Dr. Lee was joined by radiation oncologist Raquel Wagman, M.D., and medical oncologist Stuart Leitner, M.D. “Dr. Lee explained his team approach to my treatment, so right off the bat I knew there would be three people treating me,” Plunkett says. “At one point, Dr. Lee called Dr. Wagman while I was sitting in his office. That kind of connectivity had a big impact on how I felt. All three of them took me seriously. They never downplayed that this was a serious event in my life and would be tough, but they said we could totally take care of it.

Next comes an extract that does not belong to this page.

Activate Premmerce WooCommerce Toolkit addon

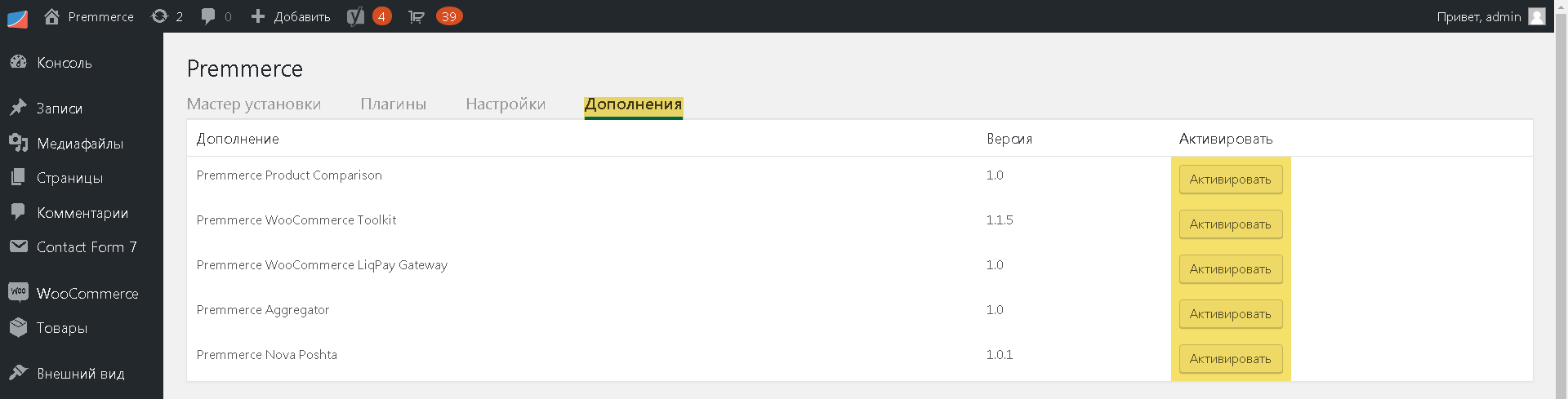1230,224
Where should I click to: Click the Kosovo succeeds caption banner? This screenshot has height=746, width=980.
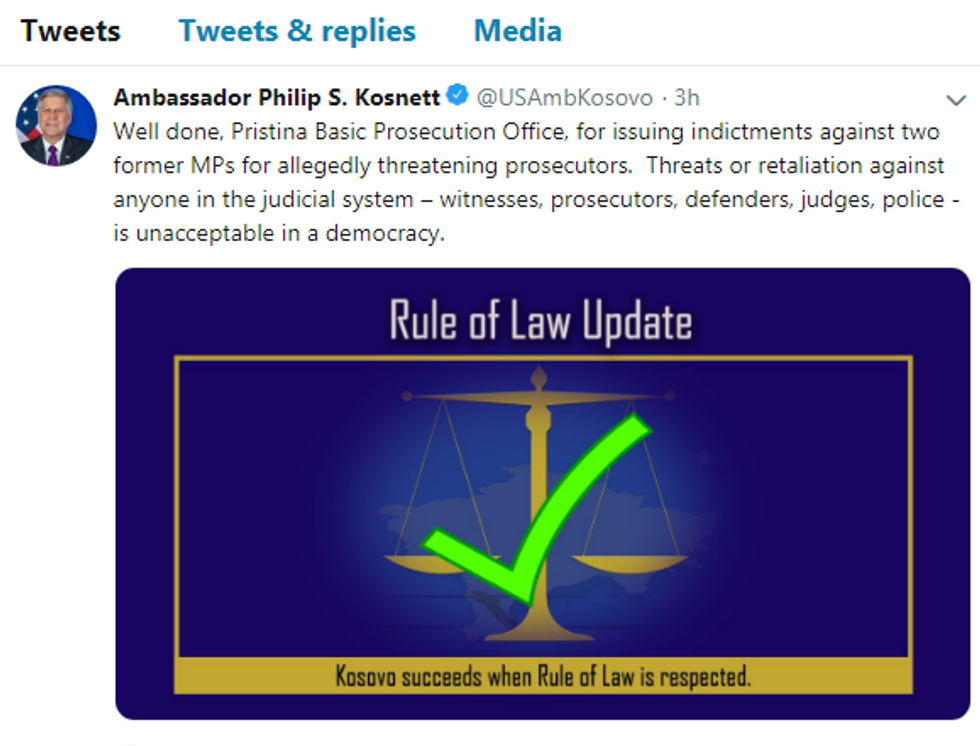(543, 676)
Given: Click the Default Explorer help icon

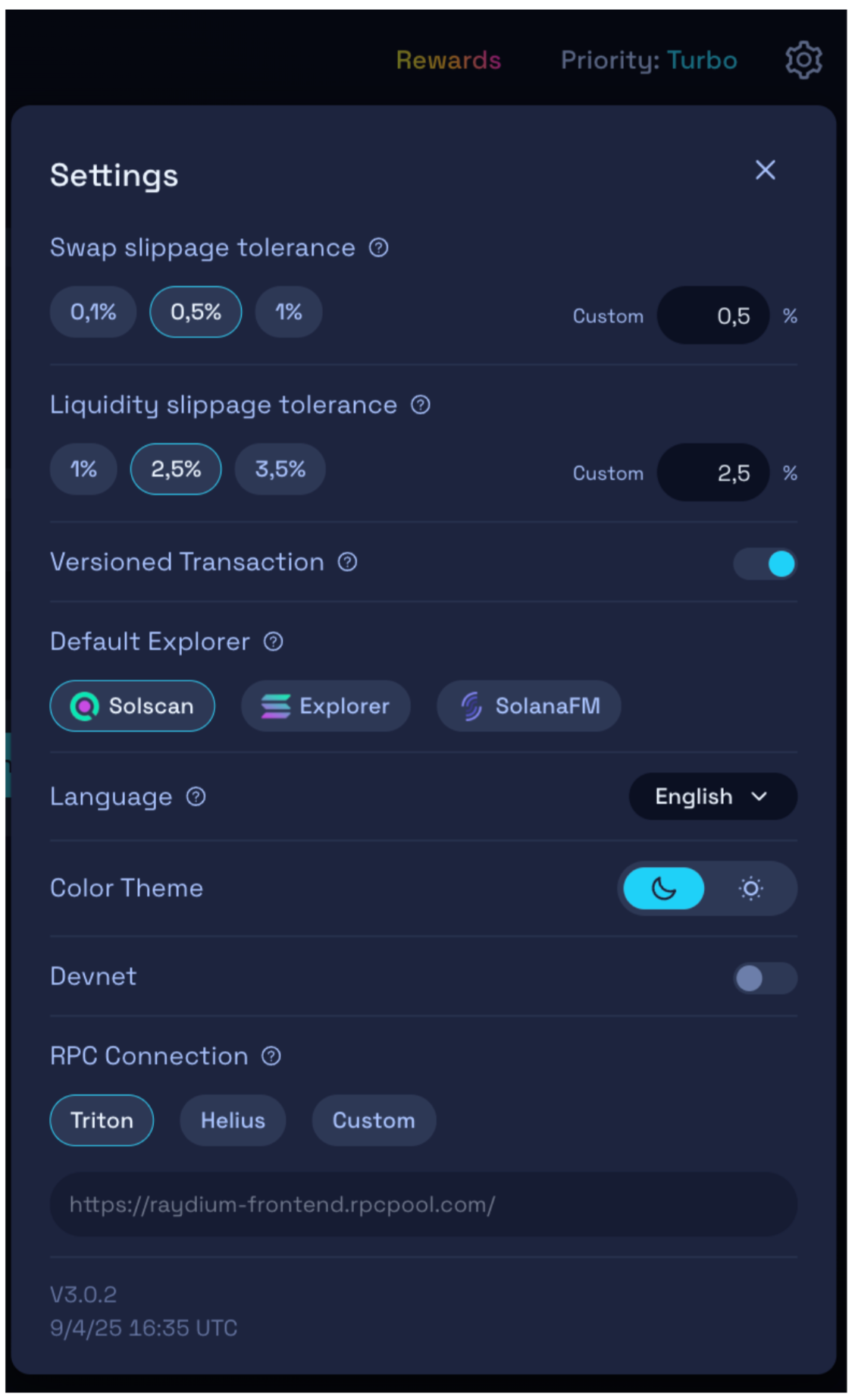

They were very positive about the outcome I could expect.”
Her team decided that the best treatment approach would be with chemotherapy and radiation. “These cancers are extremely responsive to both therapies,” Dr. Wagman says. From April to June in 2014, Plunkett received seven weeks of daily radiation delivered by Saint Barnabas’s TomoTherapy unit, a precise delivery system that targets hard-to-reach tumors while sparing healthy tissue. (See “New Weapons in the War on Cancer” on page 50.) “With TomoTherapy, patients typically have better return of salivary function and fewer long-term side effects such as dry mouth, bone damage, scarring and tightening of the muscles,” Dr. Wagman says.
Plunkett also had three rounds of chemotherapy at the same time—and she doesn’t pull punches about its effects. “I had difficulty swallowing and lost more than 30 pounds,” she recalls. “There was also pain, though my doctors were great in managing that. Plus the normal side effects such as fatigue and nausea.” She was out of work for the remainder of the school year.
But the therapies did their job, and she has been cancer-free ever since. She spent the summer of 2014 recuperating and regaining her strength. She’s still not quite all the way back. “I’m a pretty active person,” the gym teacher says. “And some days now I am about 90 percent back.” She has returned to work, and has no long-lasting effects save for a change in her taste perception, particularly of sweets.
“Katherine has done remarkably well,” Dr. Lee says. “I saw her just the other day at Starbucks with her friends.”
How to guard against HPV-related cancer
Among cancers of the head and neck, recent years have seen a startling increase in cases attributable to the human papillomavirus (HPV), the most common sexually transmitted infection in the United States.
“Beginning in about 2000 we saw a shift in the cause of these cancers, and from 2000 to 2013 it surged exponentially,” says Raquel Wagman, M.D., a radiation oncologist at Saint Barnabas Medical Center. Because most of the population carries the virus, she adds, “we have barely seen the tip of the iceberg.”
For that reason, she stresses that parents should have their children of both sexes vaccinated against the HPV virus between the ages of 9 and 26—ideally at 11 or 12. (See your pediatrician or family physician.)
Bryant Lee, M.D., an otolaryngologist and head-andneck surgeon at Saint Barnabas Medical Center, says that all adults need to be aware of the possibility of these cancers as well. “If you notice any lump in the neck area that doesn’t go away after two weeks, or any throat symptoms such as swallowing pain or a change of voice, see a physician,” he says.
As far as the sexual transmission of HPV is concerned, a perfectly safe lifestyle is a difficult goal because, as the Centers for Disease and Control and Prevention says, “HPV is so common that nearly all sexually active men and women get it at some point in their lives.” But it is known that being in a mutually monogamous relationship is less risky than having multiple partners.